Варя обещала все довести до сведения тех, от кого это зависит в Суходольске.
Она поворочалась на полке, перевернулась на живот, отвела в сторону бордовую занавеску, которая тихо шевелилась от холодного воздуха заоконной зимы. Уставившись в темноту, она видела свое отражение, а рядом... воображаемое лицо. Конечно, это был Ястребов. Как он прав насчет времени, вспомнила она. Те, с кем она познакомилась в Москве, на самом деле тоже живут в прошлом...
Едва переступив порог своей квартиры, Варя позвонила Ястребову на работу.
— Александр Алексеевич, — сказала она, не рискуя называть его по имени, — я уже здесь. Мне так жаль, что я пропустила бал. Как он прошел?
— Потрясающе, — сказал он. — Я записал на видео и готов показать.
— Как здорово! — закричала она. — Ох, простите за горячность. Покажите!
— В котором часу? — спросил он.
— Вы можете даже сегодня? — Варино сердце упало, потом дернулось вверх. Она сказала себе, что причина в одном — она страстно хочет увидеть бал. Но на самом деле она хочет увидеть его. Больше всего на свете. Это Варя поняла в Москве окончательно.
Казалось, то, что с ней творится, — наваждение. Едва ли не в каждом мужчине ей мерещился Ястребов. Кто-то одет в похожую черную куртку, у кого-то точно такая шапочка, надвинутая на глаза. Серая шапочка с отворотами — на серые глаза.
А когда на встрече с земляками ее взяли под руку, она уже открыла рот, чтобы выпалить: «Александр Алексеевич...»
— Я могу сегодня, — услышала она и вздрогнула от голоса в трубке.
— Приходите в музей к шести, — сказала Варя.
— Хорошо. Я буду.
Варя открыла платяной шкаф, собираясь повесить вещи, которые брала с собой. Она увидела свое бальное платье — с каким старанием она его шила! Перед отъездом надела, покрутилась у зеркала и едва не расплакалась от досады — он не увидит ее на балу в этом платье.

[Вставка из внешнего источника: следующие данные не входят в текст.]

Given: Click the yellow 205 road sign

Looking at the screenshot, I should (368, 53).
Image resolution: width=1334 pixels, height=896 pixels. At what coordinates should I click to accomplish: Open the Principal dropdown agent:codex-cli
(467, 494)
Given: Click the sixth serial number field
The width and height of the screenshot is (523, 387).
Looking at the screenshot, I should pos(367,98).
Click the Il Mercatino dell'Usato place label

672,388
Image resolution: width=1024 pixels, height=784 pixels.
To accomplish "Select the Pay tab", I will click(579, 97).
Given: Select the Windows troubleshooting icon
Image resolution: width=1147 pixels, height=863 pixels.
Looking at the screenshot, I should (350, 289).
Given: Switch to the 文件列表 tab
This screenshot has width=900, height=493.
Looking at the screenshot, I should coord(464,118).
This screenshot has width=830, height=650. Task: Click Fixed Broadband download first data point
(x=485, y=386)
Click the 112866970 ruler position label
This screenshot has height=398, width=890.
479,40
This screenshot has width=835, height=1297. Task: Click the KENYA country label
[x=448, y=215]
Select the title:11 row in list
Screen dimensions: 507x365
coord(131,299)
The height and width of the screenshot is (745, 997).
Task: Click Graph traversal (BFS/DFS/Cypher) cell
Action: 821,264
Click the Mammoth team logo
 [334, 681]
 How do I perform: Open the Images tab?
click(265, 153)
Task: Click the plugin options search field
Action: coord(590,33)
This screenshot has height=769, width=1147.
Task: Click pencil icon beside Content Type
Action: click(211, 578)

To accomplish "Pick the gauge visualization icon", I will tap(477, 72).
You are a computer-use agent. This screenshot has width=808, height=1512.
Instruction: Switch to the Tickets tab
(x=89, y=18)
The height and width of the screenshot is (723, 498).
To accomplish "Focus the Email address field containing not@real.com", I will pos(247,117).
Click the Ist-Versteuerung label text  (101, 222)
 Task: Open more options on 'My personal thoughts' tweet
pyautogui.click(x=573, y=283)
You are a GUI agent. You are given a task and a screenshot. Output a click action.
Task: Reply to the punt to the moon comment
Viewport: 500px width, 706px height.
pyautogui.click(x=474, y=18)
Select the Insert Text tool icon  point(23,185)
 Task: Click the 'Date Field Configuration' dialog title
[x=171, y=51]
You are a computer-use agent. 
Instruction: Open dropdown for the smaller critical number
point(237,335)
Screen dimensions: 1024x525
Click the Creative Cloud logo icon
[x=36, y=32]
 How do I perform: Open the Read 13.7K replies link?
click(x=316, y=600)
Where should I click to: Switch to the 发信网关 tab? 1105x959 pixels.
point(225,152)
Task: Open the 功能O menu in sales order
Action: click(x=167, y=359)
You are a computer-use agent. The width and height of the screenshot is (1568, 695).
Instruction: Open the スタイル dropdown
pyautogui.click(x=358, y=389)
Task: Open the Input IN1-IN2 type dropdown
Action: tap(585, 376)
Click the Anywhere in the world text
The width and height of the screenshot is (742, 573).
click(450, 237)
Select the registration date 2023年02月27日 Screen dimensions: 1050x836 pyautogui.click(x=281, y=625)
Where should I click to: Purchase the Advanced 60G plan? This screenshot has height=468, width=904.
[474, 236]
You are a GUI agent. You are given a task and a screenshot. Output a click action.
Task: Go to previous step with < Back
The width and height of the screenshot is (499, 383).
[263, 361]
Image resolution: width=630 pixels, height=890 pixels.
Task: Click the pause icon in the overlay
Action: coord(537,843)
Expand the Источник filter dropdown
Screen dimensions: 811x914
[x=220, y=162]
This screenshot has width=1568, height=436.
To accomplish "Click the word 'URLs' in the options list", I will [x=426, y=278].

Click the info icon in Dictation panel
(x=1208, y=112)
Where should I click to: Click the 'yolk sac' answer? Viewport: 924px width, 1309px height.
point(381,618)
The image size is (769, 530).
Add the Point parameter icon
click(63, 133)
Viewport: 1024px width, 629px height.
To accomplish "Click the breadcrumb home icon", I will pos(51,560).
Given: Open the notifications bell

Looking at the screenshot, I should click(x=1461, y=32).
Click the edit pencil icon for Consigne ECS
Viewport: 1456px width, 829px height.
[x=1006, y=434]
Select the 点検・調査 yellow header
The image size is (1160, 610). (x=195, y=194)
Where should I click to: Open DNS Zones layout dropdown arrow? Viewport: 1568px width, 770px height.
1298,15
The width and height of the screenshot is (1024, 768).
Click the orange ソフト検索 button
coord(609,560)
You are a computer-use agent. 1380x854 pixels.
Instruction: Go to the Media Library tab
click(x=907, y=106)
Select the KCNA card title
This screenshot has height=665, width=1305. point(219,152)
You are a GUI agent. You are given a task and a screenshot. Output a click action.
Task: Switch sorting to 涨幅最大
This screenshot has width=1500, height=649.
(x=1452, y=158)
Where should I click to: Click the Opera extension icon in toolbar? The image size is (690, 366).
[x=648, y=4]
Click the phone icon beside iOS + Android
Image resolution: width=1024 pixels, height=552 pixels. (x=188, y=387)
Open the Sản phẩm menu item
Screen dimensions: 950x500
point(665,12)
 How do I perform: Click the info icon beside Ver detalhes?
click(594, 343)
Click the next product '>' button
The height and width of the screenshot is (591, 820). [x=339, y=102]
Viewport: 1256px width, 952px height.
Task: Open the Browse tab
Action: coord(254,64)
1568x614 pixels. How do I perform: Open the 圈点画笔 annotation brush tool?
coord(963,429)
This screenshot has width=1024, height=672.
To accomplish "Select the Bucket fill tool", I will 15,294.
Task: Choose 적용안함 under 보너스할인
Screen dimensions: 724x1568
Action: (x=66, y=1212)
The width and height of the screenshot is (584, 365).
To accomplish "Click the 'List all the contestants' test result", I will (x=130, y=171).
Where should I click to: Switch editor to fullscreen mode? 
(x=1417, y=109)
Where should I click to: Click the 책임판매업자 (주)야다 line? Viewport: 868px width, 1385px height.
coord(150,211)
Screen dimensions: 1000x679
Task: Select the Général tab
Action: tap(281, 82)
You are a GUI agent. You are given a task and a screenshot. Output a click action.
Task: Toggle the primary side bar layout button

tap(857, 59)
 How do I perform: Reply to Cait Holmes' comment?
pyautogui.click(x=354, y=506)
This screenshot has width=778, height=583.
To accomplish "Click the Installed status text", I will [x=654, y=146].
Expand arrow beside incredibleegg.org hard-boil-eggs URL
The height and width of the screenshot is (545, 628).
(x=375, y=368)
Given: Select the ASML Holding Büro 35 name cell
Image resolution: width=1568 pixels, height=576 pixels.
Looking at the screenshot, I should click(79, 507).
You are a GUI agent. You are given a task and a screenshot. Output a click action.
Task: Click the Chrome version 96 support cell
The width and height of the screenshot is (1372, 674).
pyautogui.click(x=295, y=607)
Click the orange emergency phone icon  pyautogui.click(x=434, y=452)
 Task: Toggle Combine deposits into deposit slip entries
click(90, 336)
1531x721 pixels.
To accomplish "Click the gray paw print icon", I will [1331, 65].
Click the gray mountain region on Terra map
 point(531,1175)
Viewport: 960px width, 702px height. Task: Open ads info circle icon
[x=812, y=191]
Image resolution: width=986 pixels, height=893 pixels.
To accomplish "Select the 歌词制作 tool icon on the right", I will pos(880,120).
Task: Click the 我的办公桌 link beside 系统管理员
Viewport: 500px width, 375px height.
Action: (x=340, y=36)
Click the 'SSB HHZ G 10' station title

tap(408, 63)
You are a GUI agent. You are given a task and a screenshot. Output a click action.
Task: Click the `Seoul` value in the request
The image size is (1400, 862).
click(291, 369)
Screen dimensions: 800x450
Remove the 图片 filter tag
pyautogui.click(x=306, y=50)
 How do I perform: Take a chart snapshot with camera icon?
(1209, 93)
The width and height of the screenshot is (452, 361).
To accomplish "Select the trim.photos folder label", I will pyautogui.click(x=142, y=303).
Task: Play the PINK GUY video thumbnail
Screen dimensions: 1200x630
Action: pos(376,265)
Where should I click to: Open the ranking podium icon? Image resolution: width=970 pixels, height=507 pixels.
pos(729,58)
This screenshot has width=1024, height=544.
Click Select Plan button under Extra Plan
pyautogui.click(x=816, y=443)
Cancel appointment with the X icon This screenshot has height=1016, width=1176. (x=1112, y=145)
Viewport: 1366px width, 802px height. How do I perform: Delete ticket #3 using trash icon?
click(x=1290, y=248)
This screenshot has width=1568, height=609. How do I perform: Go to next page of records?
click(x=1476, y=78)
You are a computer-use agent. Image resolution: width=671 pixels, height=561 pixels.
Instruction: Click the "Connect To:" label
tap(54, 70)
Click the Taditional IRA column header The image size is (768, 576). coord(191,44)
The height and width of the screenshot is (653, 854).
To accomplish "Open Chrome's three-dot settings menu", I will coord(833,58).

А теперь, разглядывая его снова, Варя подумала, что, может быть, и не так уж плохо, что она не была в нем на балу. Слишком уж оно похоже на свадебное. Только фаты не хватает...
— Фа-ты? — насмешливо произнесла она вслух. — Это, дорогая, мимо...
В музее остались только сторож и они. Тишина, которую больше всего Варя любила, наконец наступила. Она вообще-то не могла пожаловаться, что ее одолевают голоса экскурсантов. Пока еще их не водят по отделу родной природы. Но все остальные залы то и дело вспыхивают воплями школьников. Они приходят классами. До Вари доносятся голоса сотрудников, которые объясняют им события давно ушедшего времени.